── Dataset records

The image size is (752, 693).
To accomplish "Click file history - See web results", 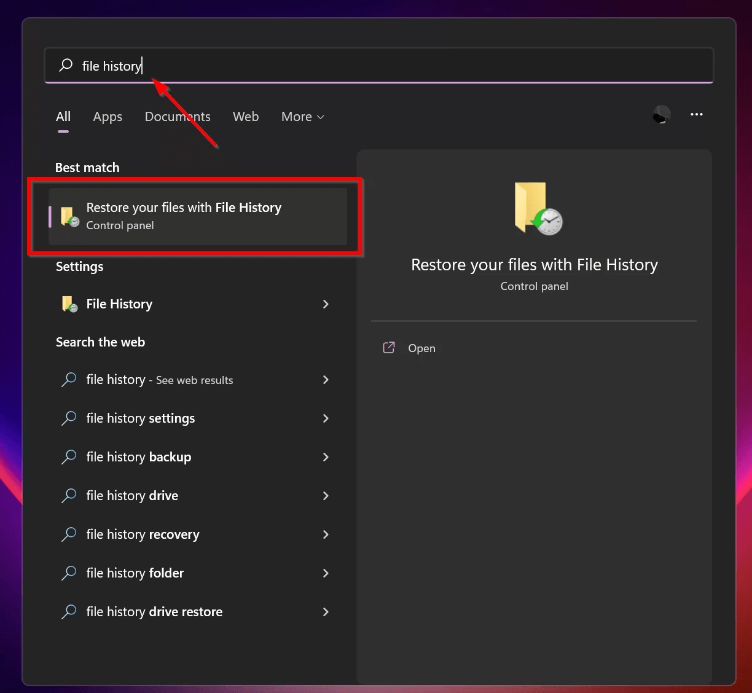I will click(159, 380).
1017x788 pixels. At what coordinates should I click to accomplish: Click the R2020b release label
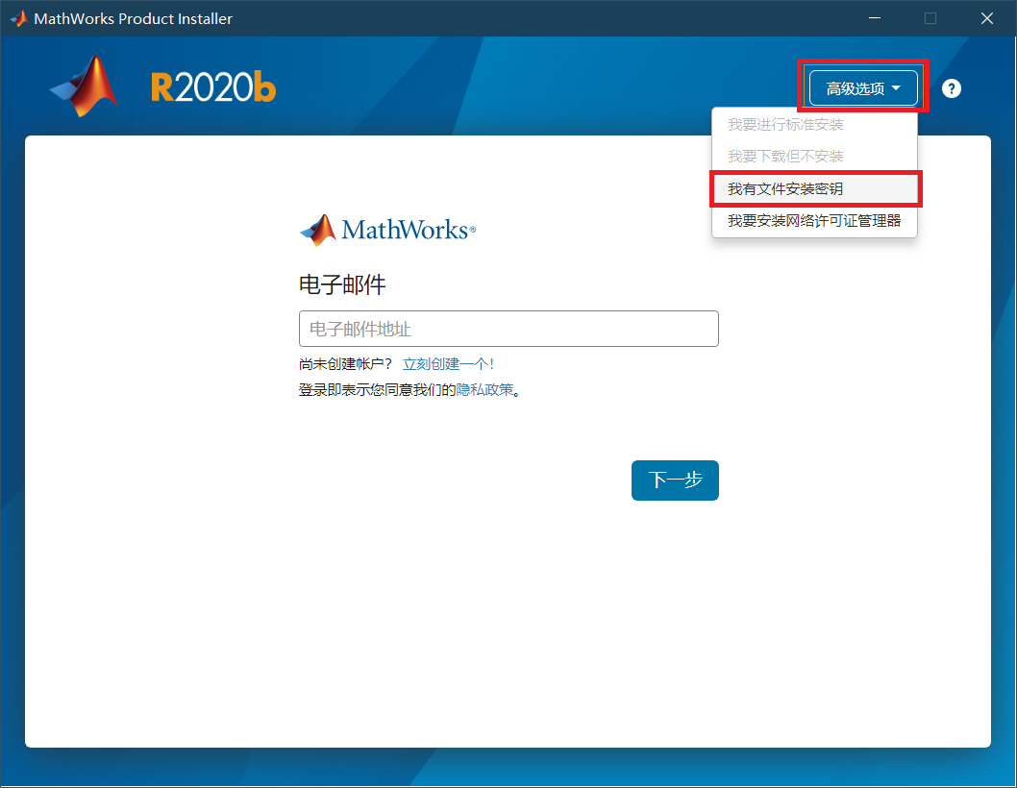pos(213,87)
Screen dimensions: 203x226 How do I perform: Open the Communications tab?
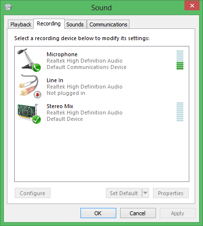coord(108,24)
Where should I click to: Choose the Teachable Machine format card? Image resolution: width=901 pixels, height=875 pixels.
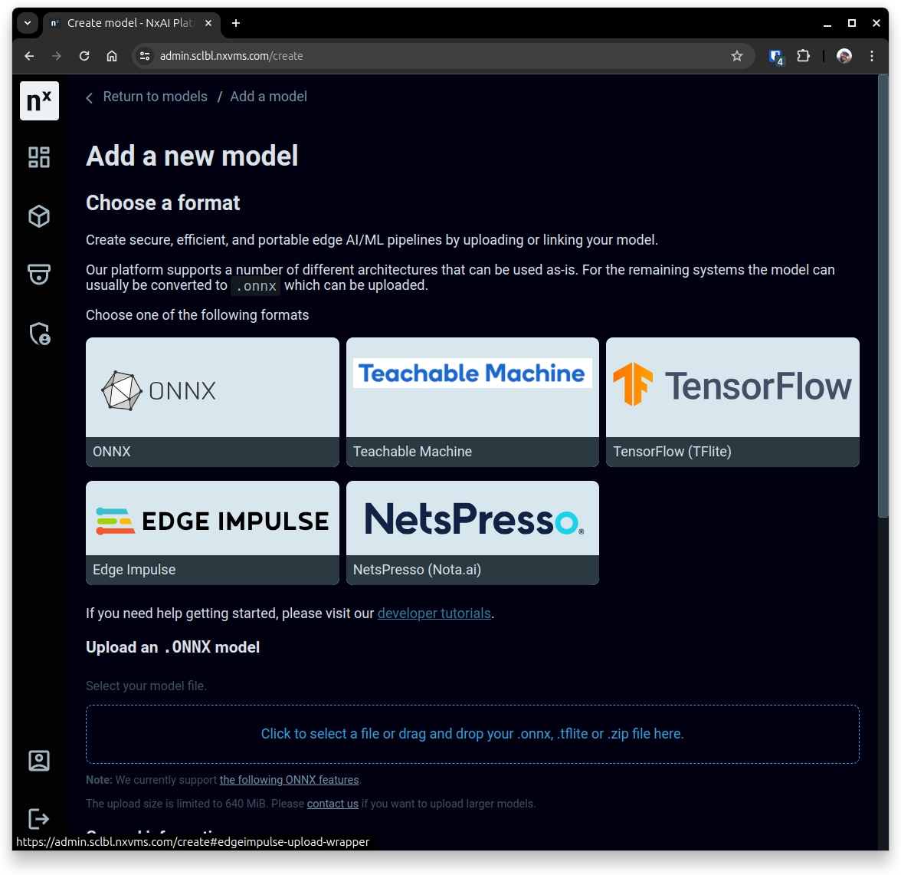click(x=472, y=402)
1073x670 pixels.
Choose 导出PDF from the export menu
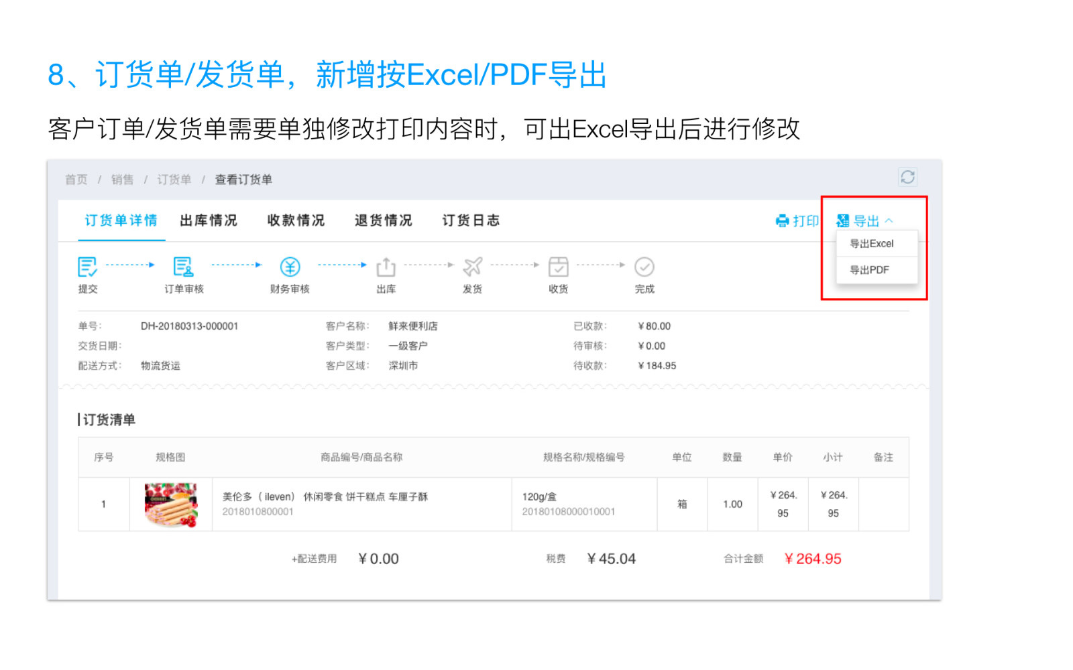tap(870, 270)
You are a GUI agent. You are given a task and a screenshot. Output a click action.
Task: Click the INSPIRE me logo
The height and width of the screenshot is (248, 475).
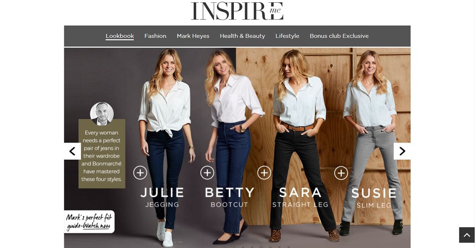pyautogui.click(x=237, y=11)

────

* The request: Format the lines from the one containing "Where should I" through the last line, inclusive, as a Markdown table with the columns "Row" and "Text". Number each row, skip blank lines, and leave the pictures out.

* Solution for this problem:
| Row | Text |
|---|---|
| 1 | Where should I click to: Choose the Teachable Machine format card? Image resolution: width=901 pixels, height=875 pixels. |
| 2 | click(x=472, y=402) |
| 3 | 1073x670 pixels. |
| 4 | Choose 导出PDF from the export menu |
| 5 | tap(870, 270) |
| 6 | You are a GUI agent. You are given a task and a screenshot. Output a click action. |
| 7 | Task: Click the INSPIRE me logo |
| 8 | The height and width of the screenshot is (248, 475). |
| 9 | pyautogui.click(x=237, y=11) |